Exercise:
The answer must be an exact copy of the lines from the one containing "The height and" through the end of the records, with the pictures left out.

Stored data
+++

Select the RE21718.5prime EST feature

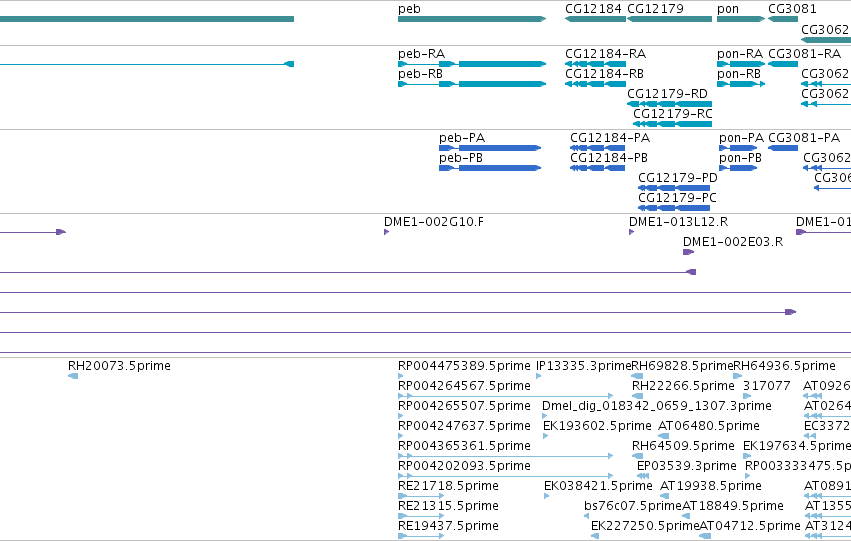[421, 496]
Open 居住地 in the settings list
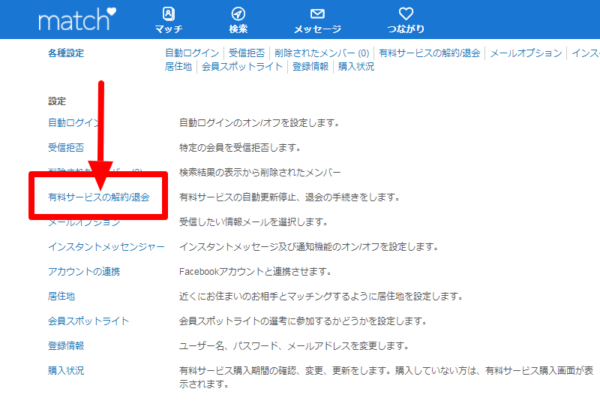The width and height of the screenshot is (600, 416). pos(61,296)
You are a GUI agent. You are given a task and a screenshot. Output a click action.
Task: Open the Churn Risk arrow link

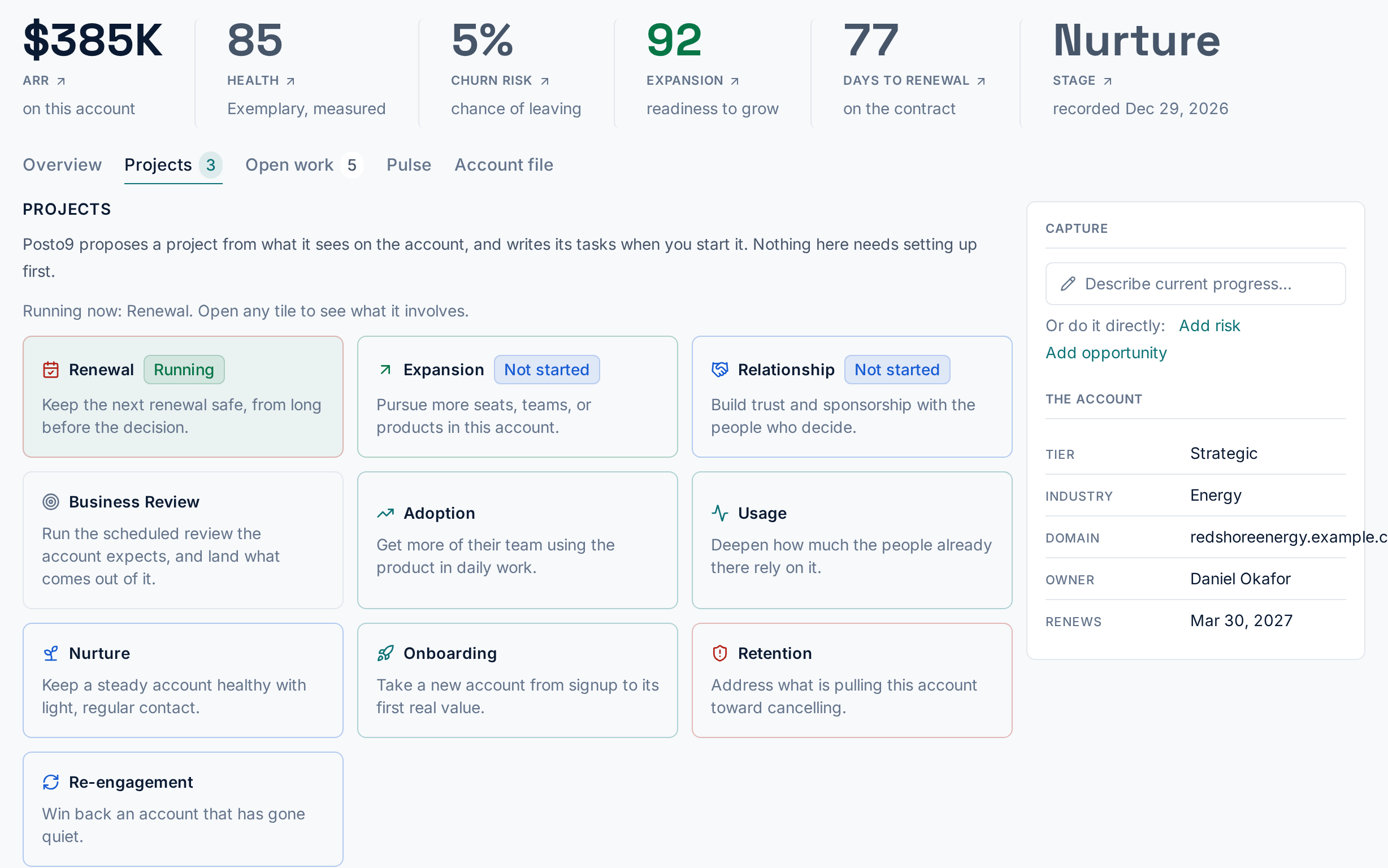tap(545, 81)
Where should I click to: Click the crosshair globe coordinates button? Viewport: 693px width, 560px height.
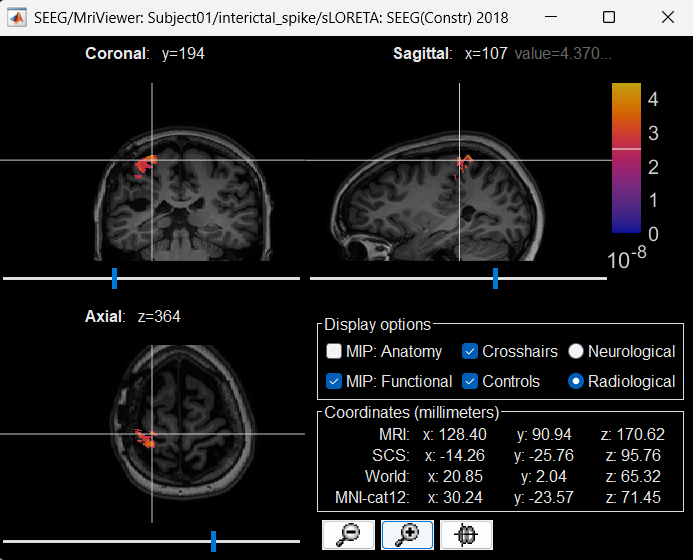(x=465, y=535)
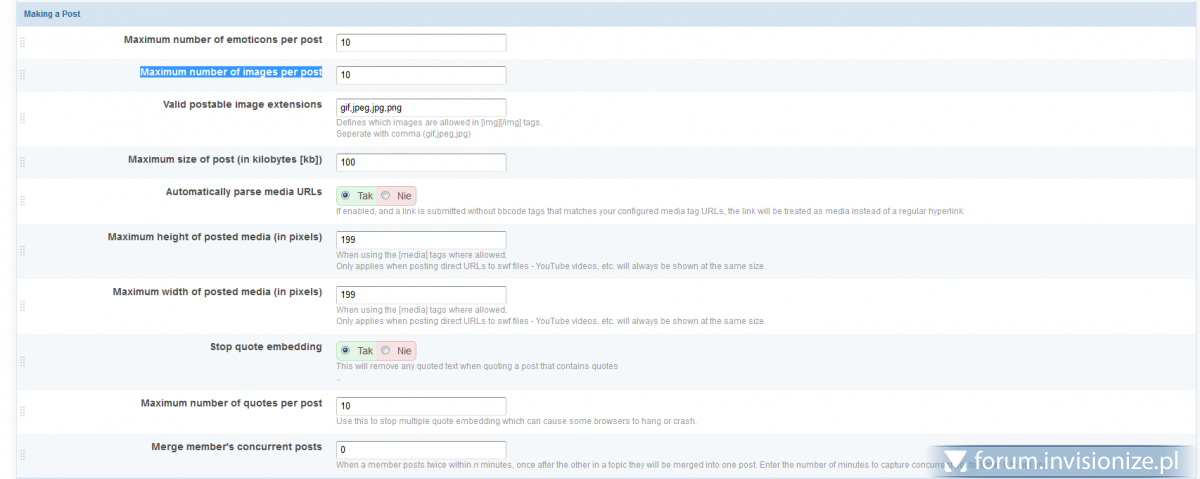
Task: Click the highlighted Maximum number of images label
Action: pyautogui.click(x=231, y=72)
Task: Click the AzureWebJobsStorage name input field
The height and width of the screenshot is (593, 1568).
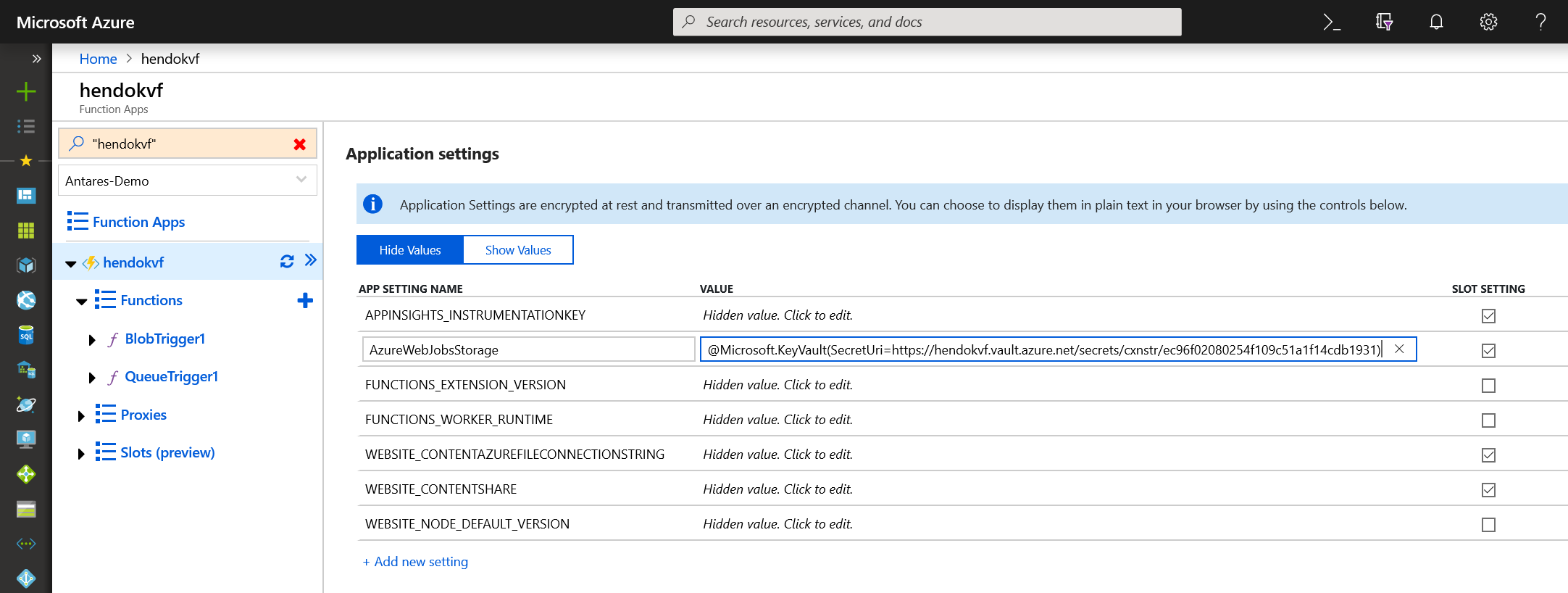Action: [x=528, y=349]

+++

Response to the exercise:
The height and width of the screenshot is (593, 1568).
Action: [x=528, y=349]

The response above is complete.